Re: [PATCH v6 21/24] x86/resctrl: Allow overflow/limbo handlers to be scheduled on any-but cpu

From: James Morse
Date: Wed Oct 25 2023 - 13:57:31 EST


Hi Reinette,

On 03/10/2023 22:22, Reinette Chatre wrote:
> On 9/14/2023 10:21 AM, James Morse wrote:
>> diff --git a/arch/x86/kernel/cpu/resctrl/internal.h b/arch/x86/kernel/cpu/resctrl/internal.h
>> index c54fa86e4ef9..bd7f60bf49fe 100644
>> --- a/arch/x86/kernel/cpu/resctrl/internal.h
>> +++ b/arch/x86/kernel/cpu/resctrl/internal.h
>> @@ -60,11 +60,15 @@
>> * cpumask_any_housekeeping() - Choose any CPU in @mask, preferring those that
>> * aren't marked nohz_full
>> * @mask: The mask to pick a CPU from.
>> + * @exclude_cpu:The CPU to avoid picking.
>> *
>> - * Returns a CPU in @mask. If there are housekeeping CPUs that don't use
>> - * nohz_full, these are preferred.
>> + * Returns a CPU from @mask, but not @exclude_cpu. If there are housekeeping
>> + * CPUs that don't use nohz_full, these are preferred. Pass
>> + * RESCTRL_PICK_ANY_CPU to avoid excluding any CPUs.
>> + * Returns >= nr_cpu_ids if no CPUs are available.

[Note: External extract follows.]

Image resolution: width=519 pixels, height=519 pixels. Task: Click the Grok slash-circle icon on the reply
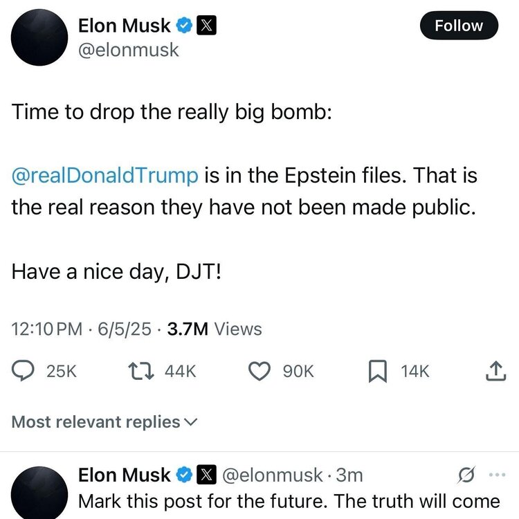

> It may be helpful to add that the function can only fail if exclude_cpu is
> *not* RESCTRL_PICK_ANY_CPU. That helps to understand the sparse error checking.

Assuming you don't give it an empty mask, that should be true ... but I've missed a
difference between the two helpers use of cpumask_any() when combining them....

It now looks like this:
|/**
| * cpumask_any_housekeeping() - Choose any CPU in @mask, preferring those that
| * aren't marked nohz_full
| * @mask: The mask to pick a CPU from.
| * @exclude_cpu:The CPU to avoid picking.
| *
| * Returns a CPU from @mask, but not @exclude_cpu. If there are housekeeping
| * CPUs that don't use nohz_full, these are preferred. Pass
| * RESCTRL_PICK_ANY_CPU to avoid excluding any CPUs.
| *
| * When a CPU is excluded, returns >= nr_cpu_ids if no CPUs are available.
| */
|static inline unsigned int
|cpumask_any_housekeeping(const struct cpumask *mask, int exclude_cpu)
|{
| unsigned int cpu, hk_cpu;
|
| if (exclude_cpu == RESCTRL_PICK_ANY_CPU)
| cpu = cpumask_any(mask);
| else
| cpu = cpumask_any_but(mask, exclude_cpu);
|
| /* If the CPU picked isn't marked nohz_full, we're done */
| if (cpu <= nr_cpu_ids && !tick_nohz_full_cpu(cpu))
| return cpu;
|
| /* Try to find a CPU that isn't nohz_full to use in preference */
| hk_cpu = cpumask_nth_andnot(0, mask, tick_nohz_full_mask);
| if (hk_cpu == exclude_cpu)
| hk_cpu = cpumask_nth_andnot(1, mask, tick_nohz_full_mask);
|
| if (hk_cpu < nr_cpu_ids)
| cpu = hk_cpu;
|
| return cpu;
|}

This also has to check cpu is in range before passing it to tick_nohz_full_cpu().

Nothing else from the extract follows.